• _Exercise directions_: Convert the data below into a Markdown table with two columns, Row and Line, putting each line of the data in its own row with a row number and skipping blank lines.

— START Supplied entries —

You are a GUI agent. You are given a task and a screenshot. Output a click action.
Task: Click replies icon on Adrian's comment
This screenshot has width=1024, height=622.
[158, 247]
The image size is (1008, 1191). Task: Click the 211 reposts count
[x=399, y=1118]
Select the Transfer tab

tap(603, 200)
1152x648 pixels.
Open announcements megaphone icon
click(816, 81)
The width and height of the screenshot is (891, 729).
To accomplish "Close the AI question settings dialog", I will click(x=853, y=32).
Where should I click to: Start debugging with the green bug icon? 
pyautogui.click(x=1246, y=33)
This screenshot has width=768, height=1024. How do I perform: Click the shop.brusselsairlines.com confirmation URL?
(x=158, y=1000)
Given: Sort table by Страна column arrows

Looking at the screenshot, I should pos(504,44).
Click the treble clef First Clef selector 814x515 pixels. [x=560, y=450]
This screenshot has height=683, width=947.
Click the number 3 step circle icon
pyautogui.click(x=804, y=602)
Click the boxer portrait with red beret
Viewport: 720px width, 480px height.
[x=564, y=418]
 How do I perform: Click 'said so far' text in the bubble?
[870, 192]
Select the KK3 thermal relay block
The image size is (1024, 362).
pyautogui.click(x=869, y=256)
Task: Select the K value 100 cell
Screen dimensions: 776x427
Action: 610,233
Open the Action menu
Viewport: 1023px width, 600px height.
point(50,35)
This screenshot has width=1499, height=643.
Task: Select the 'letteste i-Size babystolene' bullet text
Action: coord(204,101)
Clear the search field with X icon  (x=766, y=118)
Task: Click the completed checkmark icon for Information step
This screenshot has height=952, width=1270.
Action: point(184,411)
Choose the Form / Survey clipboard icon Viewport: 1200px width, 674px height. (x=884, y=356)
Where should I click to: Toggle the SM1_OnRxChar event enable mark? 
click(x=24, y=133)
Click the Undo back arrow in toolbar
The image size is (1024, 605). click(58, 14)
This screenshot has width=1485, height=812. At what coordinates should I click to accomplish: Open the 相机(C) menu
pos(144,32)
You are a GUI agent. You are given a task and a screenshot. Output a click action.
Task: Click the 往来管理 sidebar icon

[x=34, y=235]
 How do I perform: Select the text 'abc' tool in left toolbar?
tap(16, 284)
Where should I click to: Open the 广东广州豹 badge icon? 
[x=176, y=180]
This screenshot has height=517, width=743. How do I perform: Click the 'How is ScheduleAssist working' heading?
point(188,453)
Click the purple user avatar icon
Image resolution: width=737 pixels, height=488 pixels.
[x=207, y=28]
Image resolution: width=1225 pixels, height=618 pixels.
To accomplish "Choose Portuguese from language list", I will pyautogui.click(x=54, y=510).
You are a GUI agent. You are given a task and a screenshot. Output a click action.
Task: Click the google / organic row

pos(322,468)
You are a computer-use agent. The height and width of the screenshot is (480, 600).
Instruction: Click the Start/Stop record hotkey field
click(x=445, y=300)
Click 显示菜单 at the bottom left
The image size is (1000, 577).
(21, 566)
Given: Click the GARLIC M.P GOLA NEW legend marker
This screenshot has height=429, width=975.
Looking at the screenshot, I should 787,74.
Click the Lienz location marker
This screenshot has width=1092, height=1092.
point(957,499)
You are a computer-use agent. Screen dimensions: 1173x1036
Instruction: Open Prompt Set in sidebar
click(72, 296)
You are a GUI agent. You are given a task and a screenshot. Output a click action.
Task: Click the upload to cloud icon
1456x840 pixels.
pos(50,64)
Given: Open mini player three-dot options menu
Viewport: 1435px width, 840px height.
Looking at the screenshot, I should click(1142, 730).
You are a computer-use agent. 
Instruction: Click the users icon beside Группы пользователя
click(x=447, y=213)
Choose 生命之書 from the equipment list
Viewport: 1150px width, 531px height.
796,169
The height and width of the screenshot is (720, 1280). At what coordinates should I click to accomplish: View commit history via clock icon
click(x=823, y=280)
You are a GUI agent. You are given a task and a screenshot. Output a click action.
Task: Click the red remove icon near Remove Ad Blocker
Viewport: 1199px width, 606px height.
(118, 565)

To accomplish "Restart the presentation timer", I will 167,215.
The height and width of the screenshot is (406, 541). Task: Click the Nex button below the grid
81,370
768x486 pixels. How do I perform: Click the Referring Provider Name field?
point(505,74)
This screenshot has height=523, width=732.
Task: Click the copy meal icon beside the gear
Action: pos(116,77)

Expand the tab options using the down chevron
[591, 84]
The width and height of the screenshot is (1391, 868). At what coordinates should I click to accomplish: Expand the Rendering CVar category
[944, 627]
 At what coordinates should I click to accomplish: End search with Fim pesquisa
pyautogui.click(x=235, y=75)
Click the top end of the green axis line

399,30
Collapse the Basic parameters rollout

— END Supplied entries —

• _Solution below_:
| Row | Line |
|---|---|
| 1 | You are a GUI agent. You are given a task and a screenshot. Output a click action. |
| 2 | Task: Click replies icon on Adrian's comment |
| 3 | This screenshot has width=1024, height=622. |
| 4 | [158, 247] |
| 5 | The image size is (1008, 1191). Task: Click the 211 reposts count |
| 6 | [x=399, y=1118] |
| 7 | Select the Transfer tab |
| 8 | tap(603, 200) |
| 9 | 1152x648 pixels. |
| 10 | Open announcements megaphone icon |
| 11 | click(816, 81) |
| 12 | The width and height of the screenshot is (891, 729). |
| 13 | To accomplish "Close the AI question settings dialog", I will click(x=853, y=32). |
| 14 | Where should I click to: Start debugging with the green bug icon?  |
| 15 | pyautogui.click(x=1246, y=33) |
| 16 | This screenshot has width=768, height=1024. How do I perform: Click the shop.brusselsairlines.com confirmation URL? |
| 17 | (x=158, y=1000) |
| 18 | Given: Sort table by Страна column arrows |
| 19 | Looking at the screenshot, I should pos(504,44). |
| 20 | Click the treble clef First Clef selector 814x515 pixels. [x=560, y=450] |
| 21 | This screenshot has height=683, width=947. |
| 22 | Click the number 3 step circle icon |
| 23 | pyautogui.click(x=804, y=602) |
| 24 | Click the boxer portrait with red beret |
| 25 | Viewport: 720px width, 480px height. |
| 26 | [x=564, y=418] |
| 27 |  How do I perform: Click 'said so far' text in the bubble? |
| 28 | [870, 192] |
| 29 | Select the KK3 thermal relay block |
| 30 | The image size is (1024, 362). |
| 31 | pyautogui.click(x=869, y=256) |
| 32 | Task: Select the K value 100 cell |
| 33 | Screen dimensions: 776x427 |
| 34 | Action: 610,233 |
| 35 | Open the Action menu |
| 36 | Viewport: 1023px width, 600px height. |
| 37 | point(50,35) |
| 38 | This screenshot has width=1499, height=643. |
| 39 | Task: Select the 'letteste i-Size babystolene' bullet text |
| 40 | Action: coord(204,101) |
| 41 | Clear the search field with X icon  (x=766, y=118) |
| 42 | Task: Click the completed checkmark icon for Information step |
| 43 | This screenshot has height=952, width=1270. |
| 44 | Action: point(184,411) |
| 45 | Choose the Form / Survey clipboard icon Viewport: 1200px width, 674px height. (x=884, y=356) |
| 46 | Where should I click to: Toggle the SM1_OnRxChar event enable mark?  |
| 47 | click(x=24, y=133) |
| 48 | Click the Undo back arrow in toolbar |
| 49 | The image size is (1024, 605). click(58, 14) |
| 50 | This screenshot has width=1485, height=812. At what coordinates should I click to accomplish: Open the 相机(C) menu |
| 51 | pos(144,32) |
| 52 | You are a GUI agent. You are given a task and a screenshot. Output a click action. |
| 53 | Task: Click the 往来管理 sidebar icon |
| 54 | [x=34, y=235] |
| 55 |  How do I perform: Select the text 'abc' tool in left toolbar? |
| 56 | tap(16, 284) |
| 57 | Where should I click to: Open the 广东广州豹 badge icon?  |
| 58 | [x=176, y=180] |
| 59 | This screenshot has height=517, width=743. How do I perform: Click the 'How is ScheduleAssist working' heading? |
| 60 | point(188,453) |
| 61 | Click the purple user avatar icon |
| 62 | Image resolution: width=737 pixels, height=488 pixels. |
| 63 | [x=207, y=28] |
| 64 | Image resolution: width=1225 pixels, height=618 pixels. |
| 65 | To accomplish "Choose Portuguese from language list", I will pyautogui.click(x=54, y=510). |
| 66 | You are a GUI agent. You are given a task and a screenshot. Output a click action. |
| 67 | Task: Click the google / organic row |
| 68 | pos(322,468) |
| 69 | You are a computer-use agent. The height and width of the screenshot is (480, 600). |
| 70 | Instruction: Click the Start/Stop record hotkey field |
| 71 | click(x=445, y=300) |
| 72 | Click 显示菜单 at the bottom left |
| 73 | The image size is (1000, 577). |
| 74 | (21, 566) |
| 75 | Given: Click the GARLIC M.P GOLA NEW legend marker |
| 76 | This screenshot has height=429, width=975. |
| 77 | Looking at the screenshot, I should 787,74. |
| 78 | Click the Lienz location marker |
| 79 | This screenshot has width=1092, height=1092. |
| 80 | point(957,499) |
| 81 | You are a computer-use agent. Screen dimensions: 1173x1036 |
| 82 | Instruction: Open Prompt Set in sidebar |
| 83 | click(72, 296) |
| 84 | You are a GUI agent. You are given a task and a screenshot. Output a click action. |
| 85 | Task: Click the upload to cloud icon |
| 86 | 1456x840 pixels. |
| 87 | pos(50,64) |
| 88 | Given: Open mini player three-dot options menu |
| 89 | Viewport: 1435px width, 840px height. |
| 90 | Looking at the screenshot, I should click(1142, 730). |
| 91 | You are a computer-use agent.  |
| 92 | Instruction: Click the users icon beside Группы пользователя |
| 93 | click(x=447, y=213) |
| 94 | Choose 生命之書 from the equipment list |
| 95 | Viewport: 1150px width, 531px height. |
| 96 | 796,169 |
| 97 | The height and width of the screenshot is (720, 1280). At what coordinates should I click to accomplish: View commit history via clock icon |
| 98 | click(x=823, y=280) |
| 99 | You are a GUI agent. You are given a task and a screenshot. Output a click action. |
| 100 | Task: Click the red remove icon near Remove Ad Blocker |
| 101 | Viewport: 1199px width, 606px height. |
| 102 | (118, 565) |
| 103 | To accomplish "Restart the presentation timer", I will 167,215. |
| 104 | The height and width of the screenshot is (406, 541). Task: Click the Nex button below the grid |
| 105 | 81,370 |
| 106 | 768x486 pixels. How do I perform: Click the Referring Provider Name field? |
| 107 | point(505,74) |
| 108 | This screenshot has height=523, width=732. |
| 109 | Task: Click the copy meal icon beside the gear |
| 110 | Action: pos(116,77) |
| 111 | Expand the tab options using the down chevron |
| 112 | [591, 84] |
| 113 | The width and height of the screenshot is (1391, 868). At what coordinates should I click to accomplish: Expand the Rendering CVar category |
| 114 | [944, 627] |
| 115 |  At what coordinates should I click to accomplish: End search with Fim pesquisa |
| 116 | pyautogui.click(x=235, y=75) |
| 117 | Click the top end of the green axis line |
| 118 | 399,30 |
| 119 | Collapse the Basic parameters rollout |